Boosting interlayer charge transfer in polymeric carbon nitride by Mo ions for efficient photocatalytic H2 evolution

Abstract

Tuning the band structure by doping metal elements is an effective way to boost charge transfer and thus improve the photocatalytic activity of polymeric carbon nitride (CN). Herein, Mo-doped carbon nitride (Mo–CN) was prepared by calcining melamine, cyanuric acid and sodium molybdate at elevated temperature. Under visible light at λ ≥ 420 nm, the optimal hydrogen production rate of 3Mo–CN reaches 16.7 μmol h⁻¹, about eight times that of pristine CN. Experimental results demonstrate that Mo doping reduces the band gap, increases the specific surface area, extends the visible light harvesting range, and enhances the separation and transfer of photogenerated carriers.

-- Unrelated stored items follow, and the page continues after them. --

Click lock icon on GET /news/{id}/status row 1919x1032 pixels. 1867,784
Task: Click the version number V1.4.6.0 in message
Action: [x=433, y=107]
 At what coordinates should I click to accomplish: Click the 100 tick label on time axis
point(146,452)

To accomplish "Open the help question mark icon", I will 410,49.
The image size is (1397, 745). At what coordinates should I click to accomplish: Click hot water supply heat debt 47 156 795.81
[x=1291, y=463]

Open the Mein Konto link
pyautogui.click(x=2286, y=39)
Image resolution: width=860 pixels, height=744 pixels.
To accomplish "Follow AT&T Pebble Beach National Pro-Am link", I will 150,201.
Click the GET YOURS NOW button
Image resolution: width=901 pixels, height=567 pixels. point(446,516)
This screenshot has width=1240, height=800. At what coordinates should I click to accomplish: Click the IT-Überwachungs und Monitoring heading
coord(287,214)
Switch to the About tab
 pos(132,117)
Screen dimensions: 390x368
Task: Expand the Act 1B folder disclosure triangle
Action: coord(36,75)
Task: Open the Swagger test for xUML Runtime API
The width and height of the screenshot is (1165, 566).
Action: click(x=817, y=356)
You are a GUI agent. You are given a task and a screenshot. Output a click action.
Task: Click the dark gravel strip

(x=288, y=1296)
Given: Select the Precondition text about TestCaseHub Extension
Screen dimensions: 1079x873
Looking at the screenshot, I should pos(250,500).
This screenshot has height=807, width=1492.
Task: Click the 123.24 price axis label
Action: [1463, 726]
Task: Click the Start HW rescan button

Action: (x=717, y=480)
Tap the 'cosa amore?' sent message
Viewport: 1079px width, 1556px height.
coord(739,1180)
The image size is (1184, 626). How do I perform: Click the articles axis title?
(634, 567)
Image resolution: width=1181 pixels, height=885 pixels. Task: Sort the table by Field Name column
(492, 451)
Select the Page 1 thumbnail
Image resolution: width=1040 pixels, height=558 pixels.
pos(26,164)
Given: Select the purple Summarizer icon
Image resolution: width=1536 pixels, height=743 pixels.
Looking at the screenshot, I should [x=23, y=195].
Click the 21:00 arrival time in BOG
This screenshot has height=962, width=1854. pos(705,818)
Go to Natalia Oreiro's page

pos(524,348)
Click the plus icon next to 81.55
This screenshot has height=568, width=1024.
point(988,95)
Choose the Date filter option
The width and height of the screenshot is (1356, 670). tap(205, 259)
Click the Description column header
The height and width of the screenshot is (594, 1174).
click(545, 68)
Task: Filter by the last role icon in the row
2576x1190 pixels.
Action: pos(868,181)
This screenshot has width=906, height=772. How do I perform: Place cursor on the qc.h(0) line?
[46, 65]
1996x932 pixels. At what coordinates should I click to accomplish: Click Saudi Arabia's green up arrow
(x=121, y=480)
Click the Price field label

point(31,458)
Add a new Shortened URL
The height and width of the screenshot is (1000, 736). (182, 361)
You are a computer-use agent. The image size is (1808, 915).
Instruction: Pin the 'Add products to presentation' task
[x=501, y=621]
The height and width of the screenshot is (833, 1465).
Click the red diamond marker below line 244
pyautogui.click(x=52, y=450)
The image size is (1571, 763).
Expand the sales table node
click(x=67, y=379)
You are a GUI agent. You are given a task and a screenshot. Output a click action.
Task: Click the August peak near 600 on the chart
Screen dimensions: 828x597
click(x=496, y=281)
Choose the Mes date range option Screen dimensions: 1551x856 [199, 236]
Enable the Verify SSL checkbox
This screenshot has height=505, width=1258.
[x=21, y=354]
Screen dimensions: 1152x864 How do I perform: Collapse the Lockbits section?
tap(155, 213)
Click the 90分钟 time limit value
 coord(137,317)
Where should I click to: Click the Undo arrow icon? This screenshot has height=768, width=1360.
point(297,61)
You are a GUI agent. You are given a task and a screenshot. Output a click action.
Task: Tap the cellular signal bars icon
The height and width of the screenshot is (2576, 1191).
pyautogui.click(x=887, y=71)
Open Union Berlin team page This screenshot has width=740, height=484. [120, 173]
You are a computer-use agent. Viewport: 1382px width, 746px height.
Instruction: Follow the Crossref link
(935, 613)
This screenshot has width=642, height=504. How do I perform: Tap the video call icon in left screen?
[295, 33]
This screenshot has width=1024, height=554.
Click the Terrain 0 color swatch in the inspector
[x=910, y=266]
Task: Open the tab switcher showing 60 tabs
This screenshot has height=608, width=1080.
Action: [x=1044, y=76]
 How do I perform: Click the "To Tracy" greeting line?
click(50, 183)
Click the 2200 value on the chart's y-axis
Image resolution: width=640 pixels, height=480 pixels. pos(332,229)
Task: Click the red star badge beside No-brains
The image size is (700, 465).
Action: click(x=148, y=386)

Theoretical simulation verifies that the intercalated Mo acts as a bridging channel for interlayer charge transfer, increases the intramolecular electron transition distance (D_ct) and charge transfer quantity, and enhances the localization of the highest occupied molecular orbital (HOMO) and lowest unoccupied molecular orbital (LUMO). All these factors are interwoven to contribute to the enhanced photocatalytic performance of polymeric carbon nitride.